### [Data to process]
Content starts

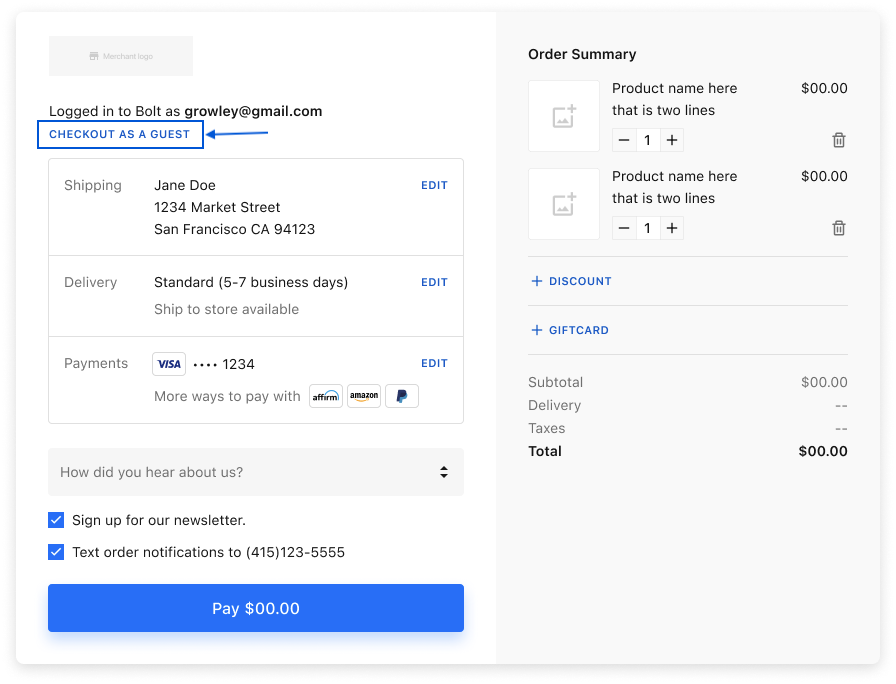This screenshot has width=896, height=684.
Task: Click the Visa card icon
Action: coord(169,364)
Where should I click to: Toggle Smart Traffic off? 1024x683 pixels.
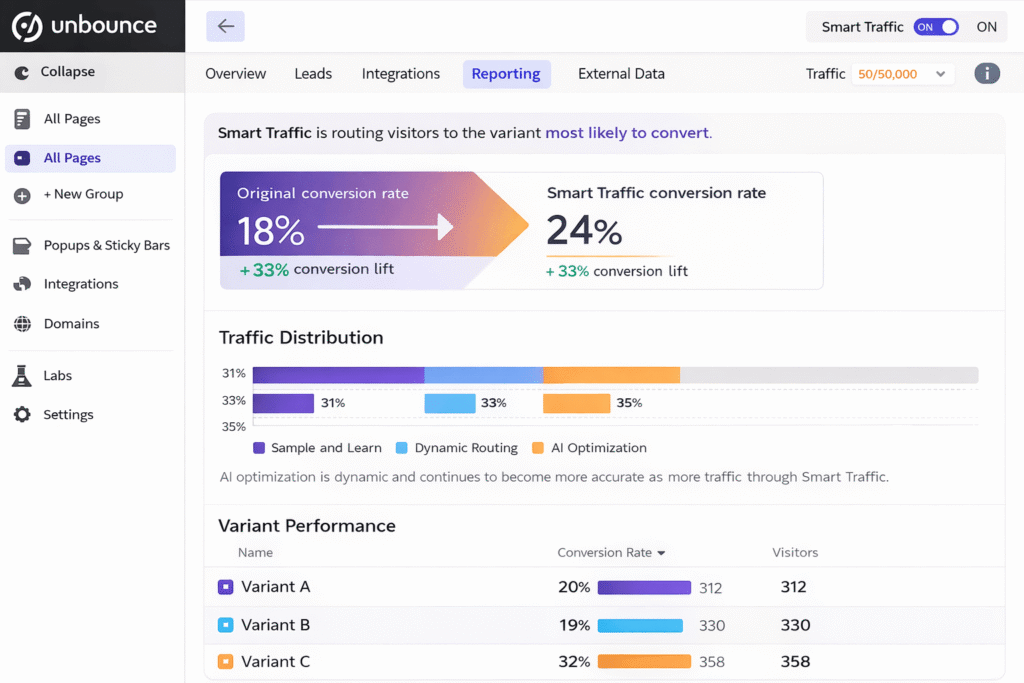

Content ends
Content starts

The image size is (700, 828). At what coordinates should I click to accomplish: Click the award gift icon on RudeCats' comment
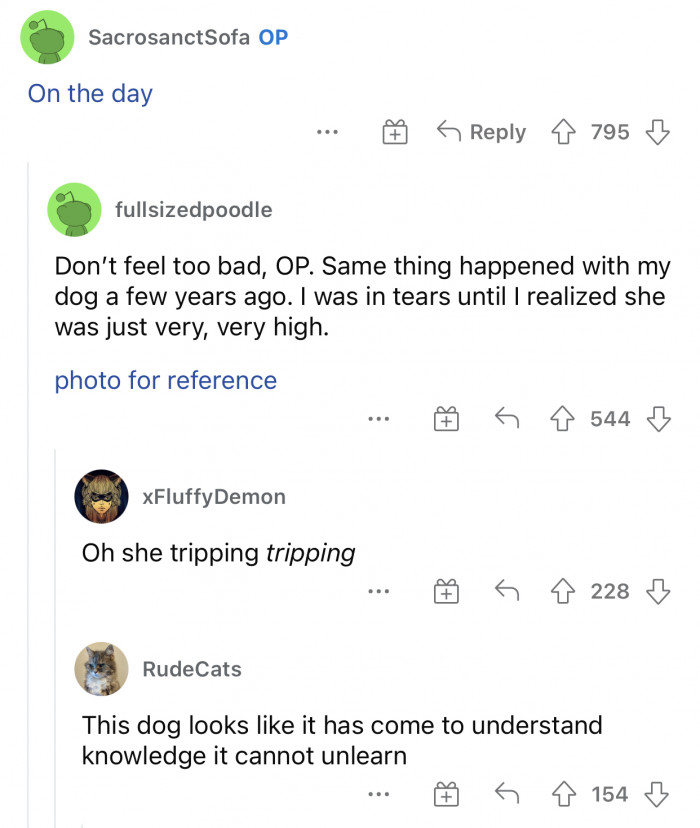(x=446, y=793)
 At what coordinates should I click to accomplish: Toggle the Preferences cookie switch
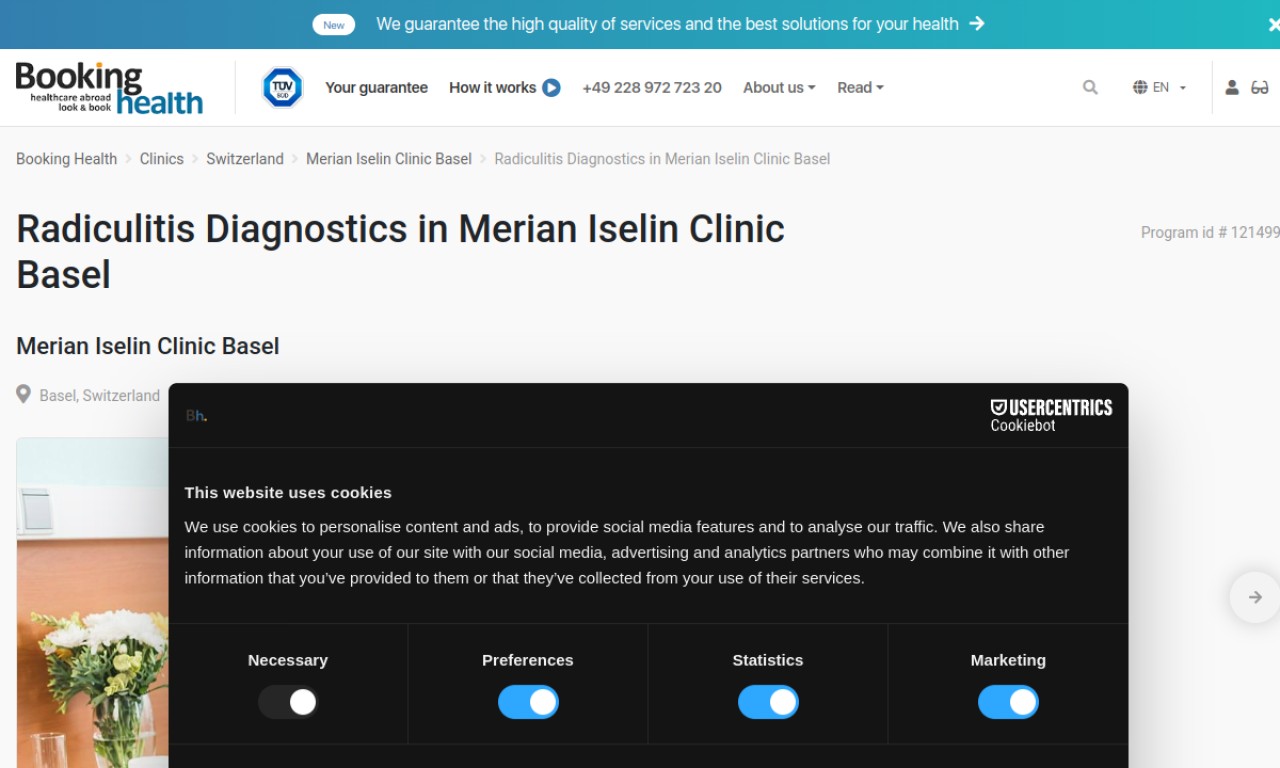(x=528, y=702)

Content ends
Content starts

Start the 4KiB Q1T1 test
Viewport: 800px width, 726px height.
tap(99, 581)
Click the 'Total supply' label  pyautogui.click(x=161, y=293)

Content ends

### [About this task]
Copy the lines above exactly, beginning at the line that has "Viewport: 800px width, 726px height." and stopping after the line that has "Click the 'Total", and omit the rest.

### [Solution]
Viewport: 800px width, 726px height.
tap(99, 581)
Click the 'Total supply' label  pyautogui.click(x=161, y=293)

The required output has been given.